The CIM itself was won in a time of 2:12:39. However, because the race incorporated the US Championships, a huge depth of talent was in town, and O’Leary’s 2:20:42 performance only saw him finish 68th overall.

In comparison, the same time would have ranked 15th in this year’s London Marathon or 26th in 2017.

It should be noted that the course is point-to-point and has a net downhill, but that does not take anything away from the performance. The CIM is a Boston Marathon and US Olympic Trials Marathon qualifier after all.

The cross country factor

O’Leary credits running in the Bay Area’s cross country circuit as a major contributing factor in the huge strides he has made during his short running career.

“The race I was meant to do, The North Face Endurance Challenge, is a long fast 50 miler, so I used cross country quite a lot to train for it over the autumn,” he says. “I have been running cross country in the US for the last two years, and my speed and mental attitude to racing has vastly improved from that short fast racing.

“After the 50 miler was cancelled and I jumped into the CIM, the quick running in cross country really carried me through the road marathon.”

When asked about the cross country conditions and level of competition he adds: “There is a variety to it. Several of the courses would be fairly flat, but there is also one or two that head up into the hills and would incorporate a good bit of climbing. There is no muck in California though.

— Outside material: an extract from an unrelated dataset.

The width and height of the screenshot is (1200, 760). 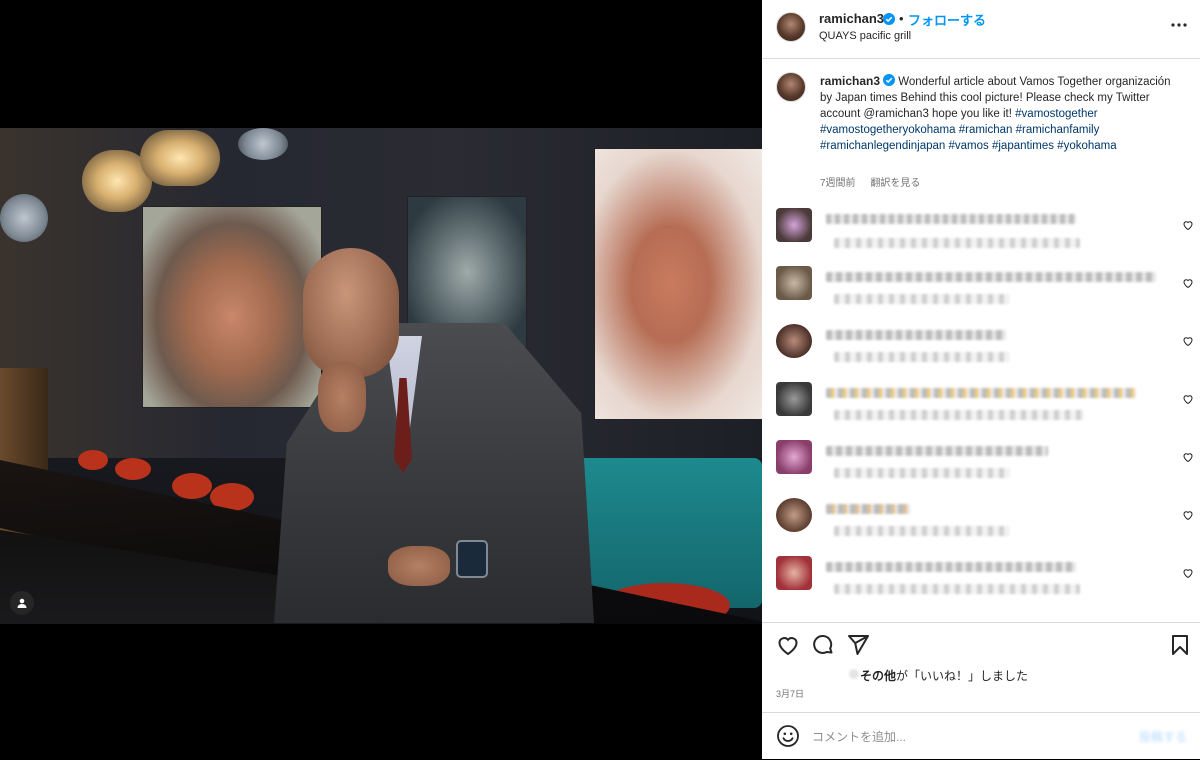 I want to click on caption-username: ramichan3, so click(x=850, y=81).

“Out of all the post collegiate circuits in the US, the Pacific Association in Northern California would be one of the strongest. You have a lot of former NCAA All American athletes and a lot of Olympic trial qualifiers jumping into the cross country races.

“As an ultra runner it is really fun to hold my own with them. Our team, which is all ultra or trail runners, is strong and we are able to compete, which was great.”

Future plans

O’Leary has one more year as an oncology postdoctoral researcher at UCSF. After that, he would like to take a step back from full-time work and predominantly focus on running for a few years.

“I am thinking about moving back to Europe, likely towards the mountains, so in the Alps regions,” he says. “I would love to do a full season of mountain racing in Europe and also to be closer to home and be more involved with the Irish mountain running scene.”

In terms of his immediate running future, his 2:20 marathon performance – having never trained for a road race – has opened up his eyes to the potential of a dual running career on the trails/mountains and roads.

“It has definitely crossed my mind and giving the next Olympics a shot is something to think about,” he enthuses. “My time ranks me as the 11th fastest in Ireland this year, but I know I would have to get down to the low 2:17 / high 2:16 to be at all eligible for Tokyo 2020.

“However, my time at the CIM has certainly given me a lot of hope and optimism to what I might be capable of after a block of proper training for the roads.”

Now back in Ireland for the Christmas break, O’Leary intends to give a lot of consideration towards planning his 2019 season.

Somewhere at the top of his list is whether or not to dedicate a few months of training solely to road running and target an autumn marathon.

“For 2019 I was always aiming to run my first 100 mile race, specifically the UTMB around Mount Blanc in France/Switzerland,” he explains. “That was my initial plan, but now I am considering taking a step back from the trails later in the year to really try and knock more off my road marathon time.

“If I do run a marathon next year I might aim for New York in November or CIM again in December.

“However, I won’t commit yet, because I could go completely the other direction and stay on the trails for the World Trail Long Distance Championships, which take place in Argentina in November. So that is attracting me too.

“They will be both brilliant to do, but it’s a nice problem to have.”

Whatever he decides over the coming months, it will be his decision, but one thing that is already confirmed, O’Leary’s has a bright future ahead of him on all terrains.